- **BRIEF**
Nothing but the lines from the one holding "The image size" through the last line of the material below should be set down, exactly and without images.

- **MATERIAL SUPPLIED**
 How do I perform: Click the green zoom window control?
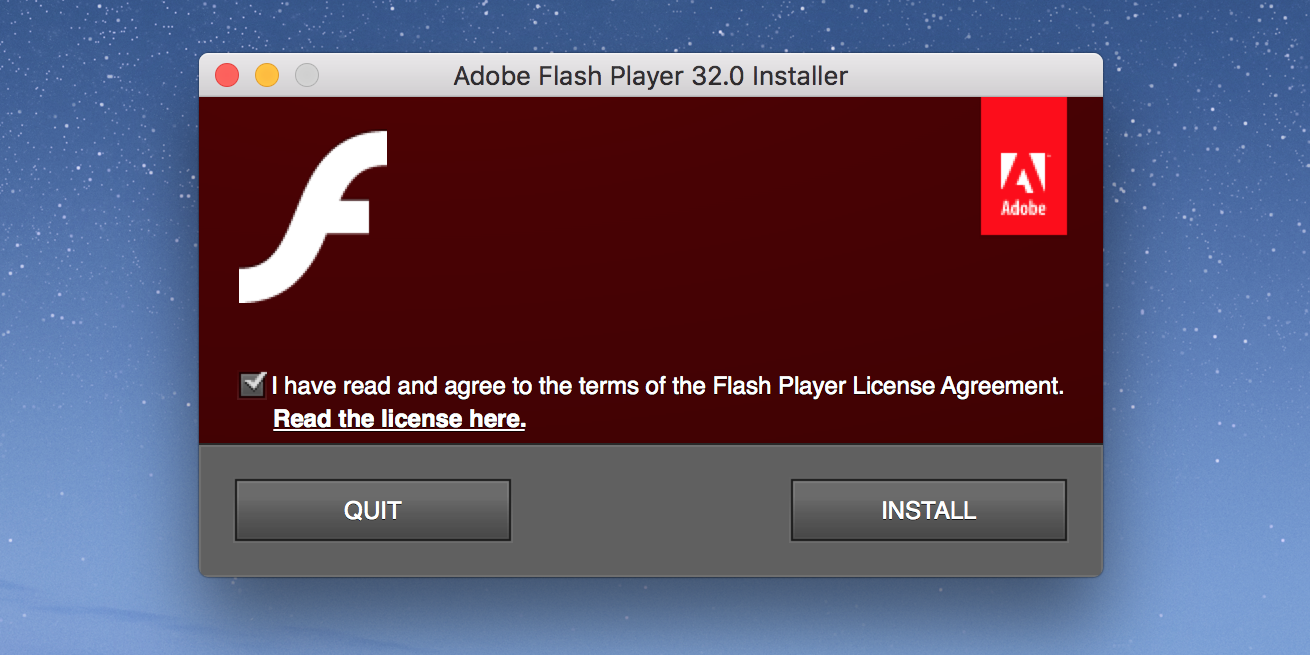(x=306, y=75)
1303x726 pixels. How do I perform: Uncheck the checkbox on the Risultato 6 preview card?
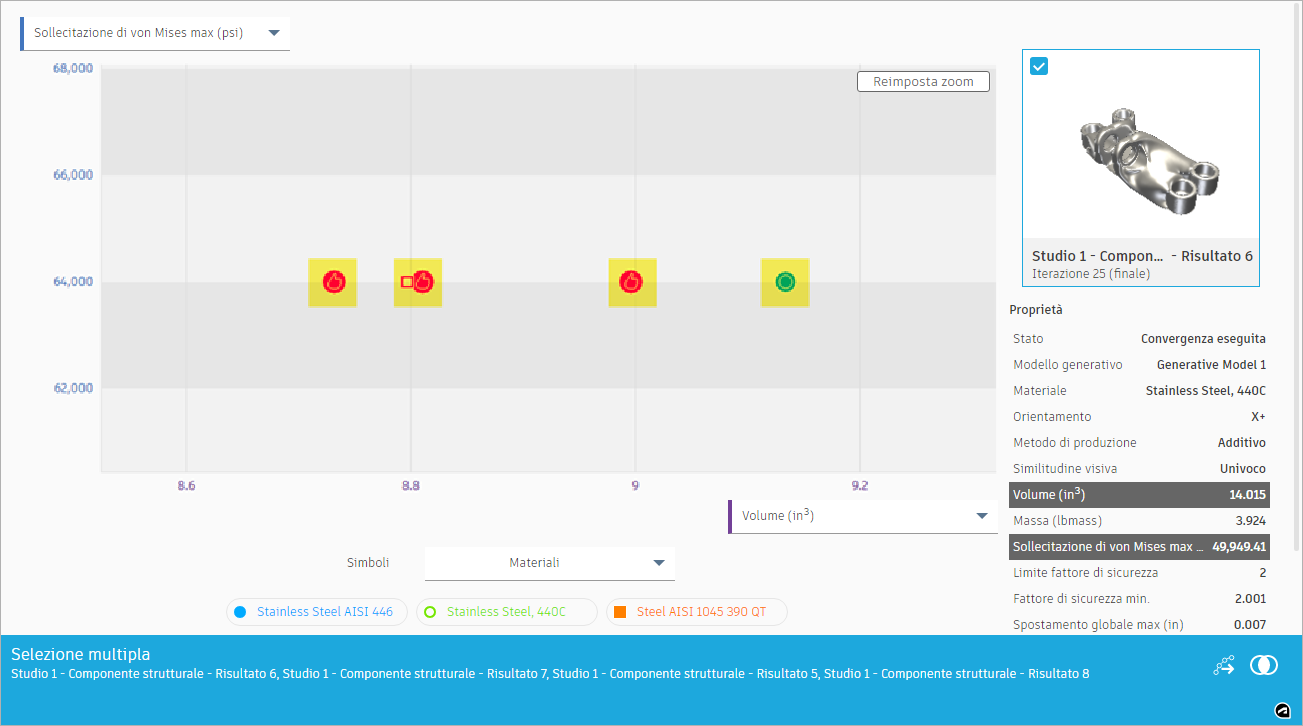[1039, 66]
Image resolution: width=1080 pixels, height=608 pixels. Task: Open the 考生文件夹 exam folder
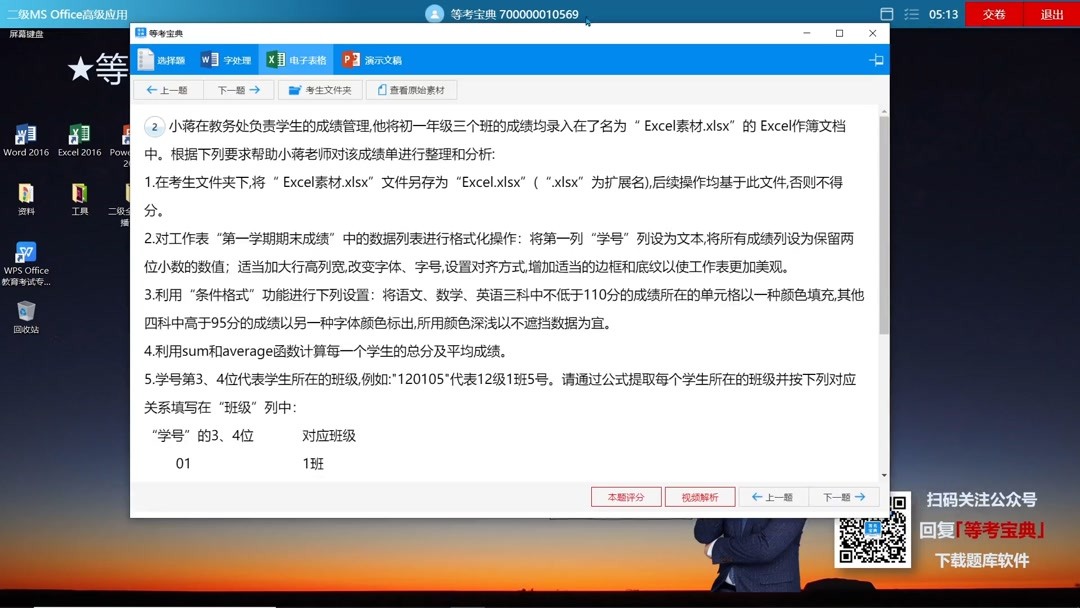320,90
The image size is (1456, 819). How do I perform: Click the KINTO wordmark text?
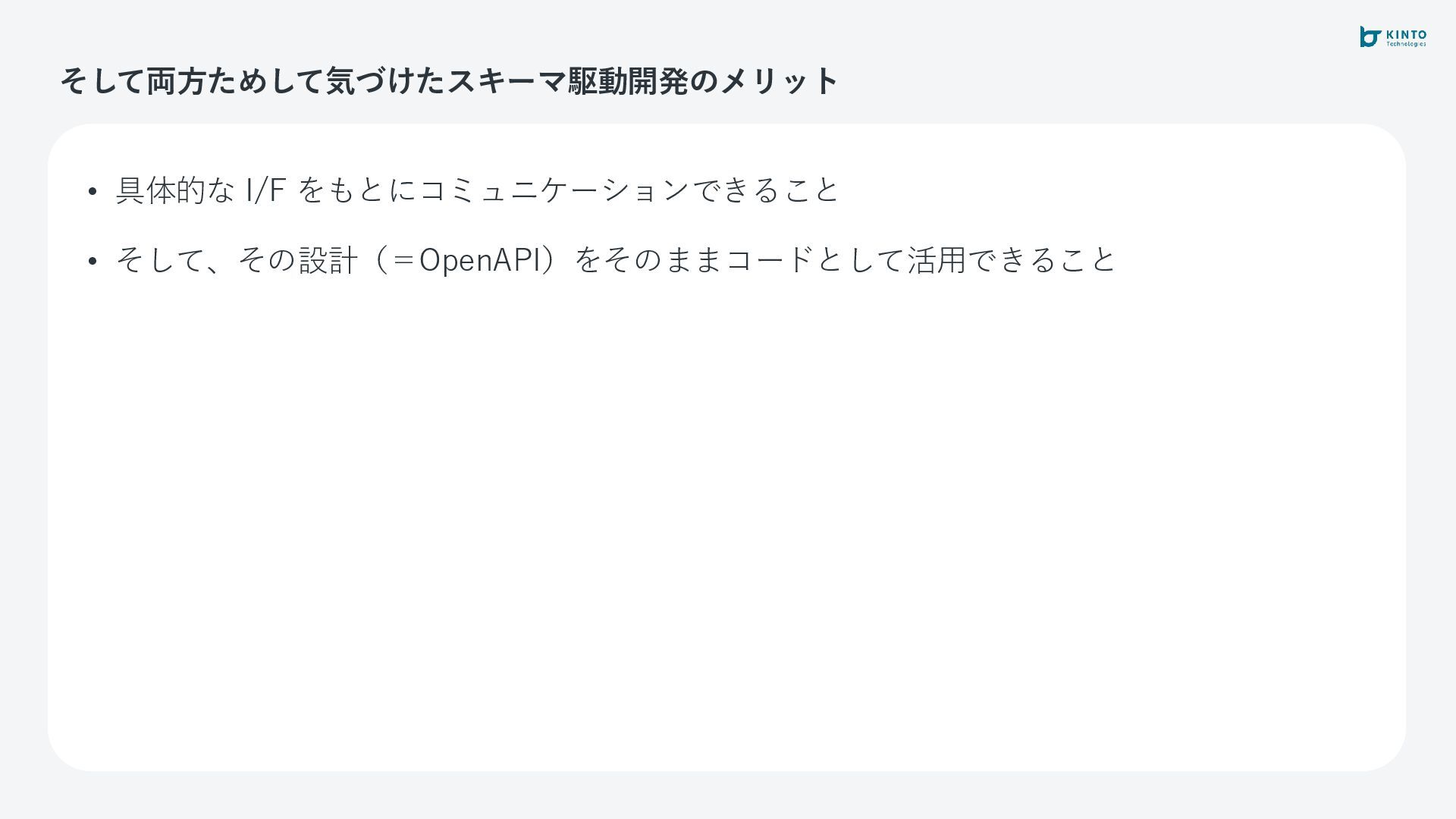pyautogui.click(x=1406, y=35)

- **FINISHED TASK**
The image size is (1456, 819). How do I perform: Click the KINTO wordmark text?
pyautogui.click(x=1406, y=35)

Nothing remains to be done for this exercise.